Exercise instructions: All that should appear is the line containing "2559x1439 pixels." and the lines after it in the records below, each reproduced exactly.

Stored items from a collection
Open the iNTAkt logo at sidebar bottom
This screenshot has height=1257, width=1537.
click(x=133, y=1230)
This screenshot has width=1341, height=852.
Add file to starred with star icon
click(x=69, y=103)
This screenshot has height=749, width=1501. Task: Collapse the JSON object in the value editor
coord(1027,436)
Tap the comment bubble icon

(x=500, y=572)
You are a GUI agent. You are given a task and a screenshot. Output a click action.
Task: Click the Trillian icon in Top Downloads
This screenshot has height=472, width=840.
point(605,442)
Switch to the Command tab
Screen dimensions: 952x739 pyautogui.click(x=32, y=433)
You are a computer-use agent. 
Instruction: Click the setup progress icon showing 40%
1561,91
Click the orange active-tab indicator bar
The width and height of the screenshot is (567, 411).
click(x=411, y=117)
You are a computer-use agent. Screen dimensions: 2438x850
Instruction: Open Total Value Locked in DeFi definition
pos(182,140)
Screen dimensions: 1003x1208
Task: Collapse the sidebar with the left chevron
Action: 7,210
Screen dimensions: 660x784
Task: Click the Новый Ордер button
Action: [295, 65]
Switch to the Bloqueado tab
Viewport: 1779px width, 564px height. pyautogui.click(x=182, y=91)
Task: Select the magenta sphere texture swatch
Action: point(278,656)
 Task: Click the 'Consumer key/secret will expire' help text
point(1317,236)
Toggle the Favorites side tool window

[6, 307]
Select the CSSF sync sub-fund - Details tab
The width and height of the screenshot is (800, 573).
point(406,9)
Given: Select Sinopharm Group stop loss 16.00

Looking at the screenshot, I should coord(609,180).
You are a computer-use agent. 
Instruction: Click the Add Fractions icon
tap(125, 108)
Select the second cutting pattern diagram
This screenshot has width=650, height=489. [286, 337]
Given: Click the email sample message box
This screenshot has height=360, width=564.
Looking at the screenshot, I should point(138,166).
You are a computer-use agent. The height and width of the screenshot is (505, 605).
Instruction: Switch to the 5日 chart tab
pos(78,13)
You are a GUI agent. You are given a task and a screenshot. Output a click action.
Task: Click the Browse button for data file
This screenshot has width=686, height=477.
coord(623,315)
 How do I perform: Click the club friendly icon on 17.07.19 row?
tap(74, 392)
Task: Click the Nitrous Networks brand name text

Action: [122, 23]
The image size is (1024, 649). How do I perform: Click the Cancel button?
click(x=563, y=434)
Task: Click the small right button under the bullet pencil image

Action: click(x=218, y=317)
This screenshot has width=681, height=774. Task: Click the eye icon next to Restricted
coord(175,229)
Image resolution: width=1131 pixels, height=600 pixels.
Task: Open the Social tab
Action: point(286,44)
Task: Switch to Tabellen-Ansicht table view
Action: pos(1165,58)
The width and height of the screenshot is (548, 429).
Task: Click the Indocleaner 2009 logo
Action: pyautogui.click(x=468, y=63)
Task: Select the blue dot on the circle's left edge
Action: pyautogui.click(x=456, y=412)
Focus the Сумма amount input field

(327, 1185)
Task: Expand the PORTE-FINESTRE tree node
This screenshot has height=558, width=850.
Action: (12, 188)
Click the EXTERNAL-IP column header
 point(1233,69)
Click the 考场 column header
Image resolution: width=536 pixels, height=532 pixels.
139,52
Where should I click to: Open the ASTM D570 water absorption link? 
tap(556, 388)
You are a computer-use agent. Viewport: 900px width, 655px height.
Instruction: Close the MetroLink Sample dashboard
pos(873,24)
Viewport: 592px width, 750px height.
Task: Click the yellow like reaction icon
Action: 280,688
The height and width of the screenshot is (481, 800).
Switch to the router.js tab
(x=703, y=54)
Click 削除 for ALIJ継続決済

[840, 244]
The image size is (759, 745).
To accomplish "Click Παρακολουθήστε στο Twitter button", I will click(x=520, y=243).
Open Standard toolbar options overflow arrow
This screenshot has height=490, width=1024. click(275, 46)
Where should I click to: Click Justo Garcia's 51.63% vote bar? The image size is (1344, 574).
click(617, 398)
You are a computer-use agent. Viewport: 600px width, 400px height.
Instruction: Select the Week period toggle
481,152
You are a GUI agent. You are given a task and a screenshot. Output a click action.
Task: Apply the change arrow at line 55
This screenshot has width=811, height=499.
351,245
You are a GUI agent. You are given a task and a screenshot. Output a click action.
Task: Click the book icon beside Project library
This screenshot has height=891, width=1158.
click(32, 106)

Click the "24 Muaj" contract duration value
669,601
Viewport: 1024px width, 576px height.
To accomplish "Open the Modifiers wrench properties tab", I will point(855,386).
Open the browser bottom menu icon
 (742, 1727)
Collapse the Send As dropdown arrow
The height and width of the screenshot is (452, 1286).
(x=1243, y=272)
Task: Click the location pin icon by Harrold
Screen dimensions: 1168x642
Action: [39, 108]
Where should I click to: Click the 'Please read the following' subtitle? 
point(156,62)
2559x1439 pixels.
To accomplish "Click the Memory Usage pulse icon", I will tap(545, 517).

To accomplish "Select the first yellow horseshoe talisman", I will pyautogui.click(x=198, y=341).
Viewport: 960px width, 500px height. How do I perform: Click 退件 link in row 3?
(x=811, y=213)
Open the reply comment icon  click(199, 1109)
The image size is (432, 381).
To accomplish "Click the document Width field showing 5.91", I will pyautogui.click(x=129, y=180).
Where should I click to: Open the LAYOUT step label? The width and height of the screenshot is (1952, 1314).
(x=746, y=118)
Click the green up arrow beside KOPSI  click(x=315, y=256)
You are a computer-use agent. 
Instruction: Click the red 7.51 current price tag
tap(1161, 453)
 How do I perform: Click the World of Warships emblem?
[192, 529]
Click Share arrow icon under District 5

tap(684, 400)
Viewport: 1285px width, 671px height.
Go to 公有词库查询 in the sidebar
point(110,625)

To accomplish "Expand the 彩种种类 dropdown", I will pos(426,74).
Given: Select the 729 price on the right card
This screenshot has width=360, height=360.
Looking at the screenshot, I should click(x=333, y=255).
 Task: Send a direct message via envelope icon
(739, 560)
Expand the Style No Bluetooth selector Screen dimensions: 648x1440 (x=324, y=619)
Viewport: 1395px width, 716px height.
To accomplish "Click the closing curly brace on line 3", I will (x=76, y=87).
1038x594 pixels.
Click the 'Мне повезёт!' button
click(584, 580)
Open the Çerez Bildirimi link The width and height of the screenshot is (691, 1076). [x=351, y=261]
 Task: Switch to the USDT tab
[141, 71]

Result of this exercise:
2559x1439 pixels.
To accomplish "Click the Memory Usage pulse icon", I will tap(545, 517).

To accomplish "Select the first yellow horseshoe talisman", I will pyautogui.click(x=198, y=341).
Viewport: 960px width, 500px height. How do I perform: Click 退件 link in row 3?
(x=811, y=213)
Open the reply comment icon  click(199, 1109)
The image size is (432, 381).
To accomplish "Click the document Width field showing 5.91", I will pyautogui.click(x=129, y=180).
Where should I click to: Open the LAYOUT step label? The width and height of the screenshot is (1952, 1314).
(x=746, y=118)
Click the green up arrow beside KOPSI  click(x=315, y=256)
You are a computer-use agent. 
Instruction: Click the red 7.51 current price tag
tap(1161, 453)
 How do I perform: Click the World of Warships emblem?
[192, 529]
Click Share arrow icon under District 5

tap(684, 400)
Viewport: 1285px width, 671px height.
Go to 公有词库查询 in the sidebar
point(110,625)

To accomplish "Expand the 彩种种类 dropdown", I will pos(426,74).
Given: Select the 729 price on the right card
This screenshot has width=360, height=360.
Looking at the screenshot, I should click(x=333, y=255).
 Task: Send a direct message via envelope icon
(739, 560)
Expand the Style No Bluetooth selector Screen dimensions: 648x1440 (x=324, y=619)
Viewport: 1395px width, 716px height.
To accomplish "Click the closing curly brace on line 3", I will (x=76, y=87).
1038x594 pixels.
Click the 'Мне повезёт!' button
click(584, 580)
Open the Çerez Bildirimi link The width and height of the screenshot is (691, 1076). [x=351, y=261]
 Task: Switch to the USDT tab
[141, 71]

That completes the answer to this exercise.